# Pro Hormones



## GYMRVT2 (Jul 20, 2016)

I was thinking about taking a pro hormone to help me with my cutting phase and get lean. Does anyone on here know of a good product to look into ?


----------



## automatondan (Jul 20, 2016)

I see you read the forum rules. Welcome to the UG. I hope you enjoy your stay...


----------



## bronco (Jul 20, 2016)

I wouldn't waste my money if it were me


----------



## automatondan (Jul 20, 2016)

Take a moment to read the rules and then introduce yourself in the "new members" section. 

But as Bronco said, I would advise you not to take pro hormones. 90 % of them will do nothing but automatize into estrogen and play hell on your liver. Its a bad idea. Period.


----------



## DreamChaser (Jul 20, 2016)

automatonDan said:


> Take a moment to read the rules and then introduce yourself in the "new members" section.
> 
> But as Bronco said, I would advise you not to take pro hormones. 90 % of them will do nothing but automatize into estrogen and play hell on your liver. Its a bad idea. Period.



That's not true there are some designers that are staples in the lifting world... 
As for op I'd look into trestolone that is still sold as a research chemical and slipped though the cracks the injectable is just as good of recomp as tren or epistane comparable or better thab var imo and low toxicity can run it high 100mgs you will be dryer and full as fuk with slow steady lean gainz if your dead set on it but I'd advice getting on test before you consider anything


----------



## gymrat827 (Jul 20, 2016)

automatonDan said:


> Take a moment to read the rules and then introduce yourself in the "new members" section.
> 
> But as Bronco said, I would advise you not to take pro hormones. 90 % of them will do nothing but automatize into estrogen and play hell on your liver. Its a bad idea. Period.



as said, give an intro.

how big are you?  how many years in the gym??  what do you eat in a day>>???  

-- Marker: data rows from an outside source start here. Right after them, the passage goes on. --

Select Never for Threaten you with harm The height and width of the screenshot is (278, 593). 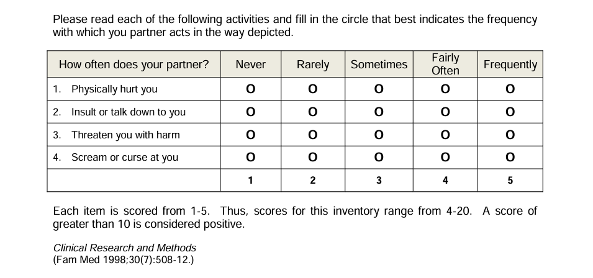click(x=250, y=135)

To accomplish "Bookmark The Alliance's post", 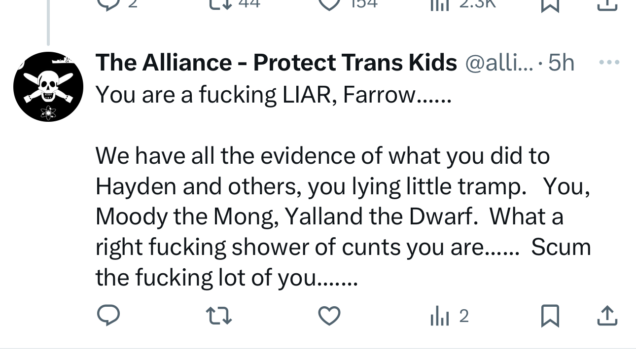I will 550,316.
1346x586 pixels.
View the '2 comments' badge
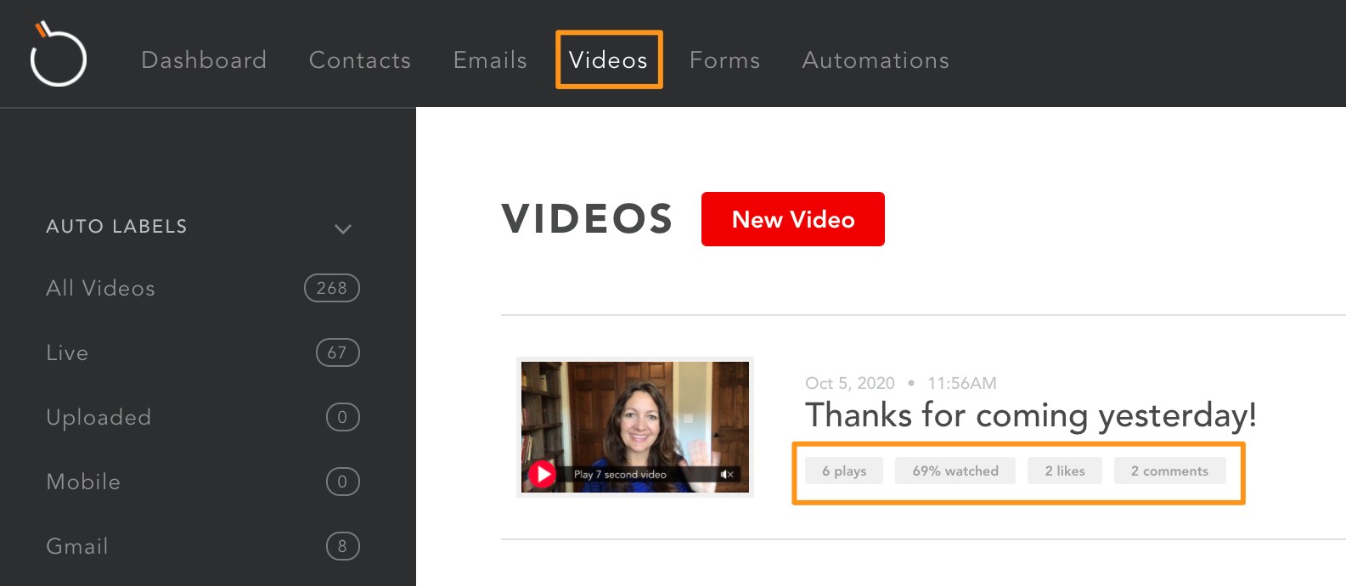click(x=1169, y=470)
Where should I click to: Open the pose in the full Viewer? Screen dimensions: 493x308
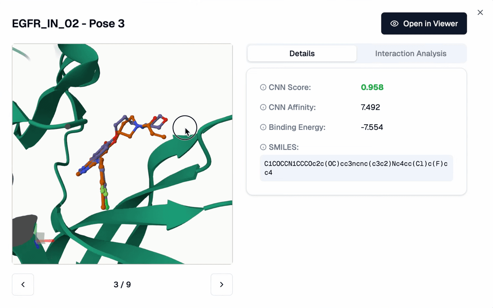click(424, 23)
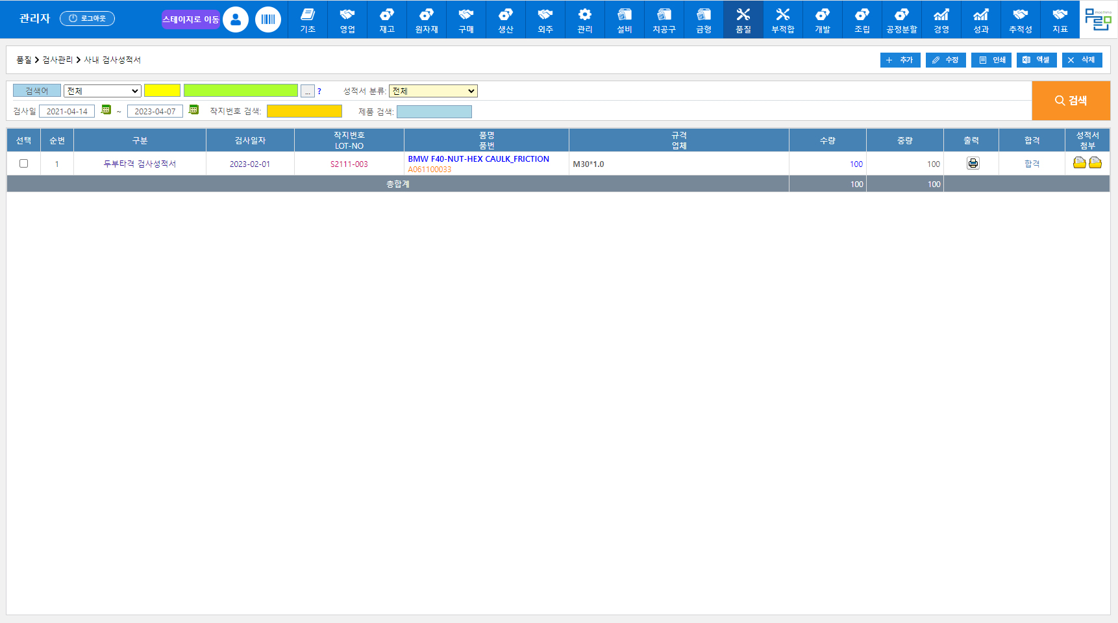Screen dimensions: 1118x623
Task: Click the 엑셀 Excel export button
Action: (1036, 60)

lots of other things could be addressed that are stopping your growth.


----------



## automatondan (Jul 20, 2016)

DreamChaser said:


> That's not true there are some designers that are staples in the lifting world...
> As for op I'd look into trestolone that is still sold as a research chemical and slipped though the cracks the injectable is just as good of recomp as tren or epistane comparable or better thab var imo and low toxicity can run it high 100mgs you will be dryer and full as fuk with slow steady lean gainz if your dead set on it but I'd advice getting on test before you consider anything



I agree with you that there are still a couple gems out there but they are had to find and I would still say that the VAST majority that are on the market are not going to be good. And most of them will just mess you up... Most people who are buying them dont know what they are getting into... I am just trying to save this guy a whole lot of problems...


----------



## Maintenance Man (Jul 20, 2016)

Id say if you are going to use a pro-hormone, use some test along with it. Most of that stuff will shut you down anyway. When you take pro-hormones,most times the enzymes in your body will convert the legal supp into a steroid. It doesn't make sense to me to look for everything a real steroid might give you but need it to be legal. What you are looking to achieve comes from nothing but illegal. You want to look like your on steroids for the sake of saying, "no I'm not. I only take prohormones", which in some twisted way makes people believe they haven't gone to the dark side yet.
As DC mentioned, trestolone is quite popular in the AAS community as a potent AAS/prohormone with an astounding ratio. Even better than tren. Its hard as fukk to find and expensive but well worth it if you can get the real deal.


----------



## snake (Jul 20, 2016)

Um, Var.....


----------



## GuerillaKilla (Jul 20, 2016)

I run anavar and clomid only cycles all year long and I am peeled as ****. Letro 4-6 weeks as a kickstart and boom! Hormones are firing!


----------



## GuerillaKilla (Jul 20, 2016)

I want to start a PH company and make products called "Testicular Fortitude" and "Vaginal Reconstruction"


----------



## Rip (Jul 20, 2016)

Back in the day, I'm talkin' around mid to late '90s, the stuff they were worked. 
Androdiol, Nortestostosterone, etc. 
My first and second competition, I only used prohormones. I had never done any drugs. 
Then they started banning them. I never tried the newer versions. 
I was using Androdiol transdermal cream, Norandrosome, and Tribestan.


----------



## Uncle manny (Jul 20, 2016)

Not many decent ph's out today I think your best bet might be var.


----------



## stonetag (Jul 21, 2016)

Don't matter what you say...op is gone.


----------



## automatondan (Jul 21, 2016)

stonetag said:


> Don't matter what you say...op is gone.



Is it my fault....?


----------



## stonetag (Jul 21, 2016)

automatonDan said:


> Is it my fault....?



LOL, it's everybodys, it's nobodys.


----------



## Beefcake (Jul 21, 2016)

Anavar and clomid only cycles with a letro kickstart?  Please elaborate, sounds interesting.  No test base?


----------



## saltylifter (Jul 22, 2016)

Been there and done that. Got strong, put some good size on but felt like poop while I was on. Nothing beats a good multi vitamin and a shot of test with ur coffee in the morning


----------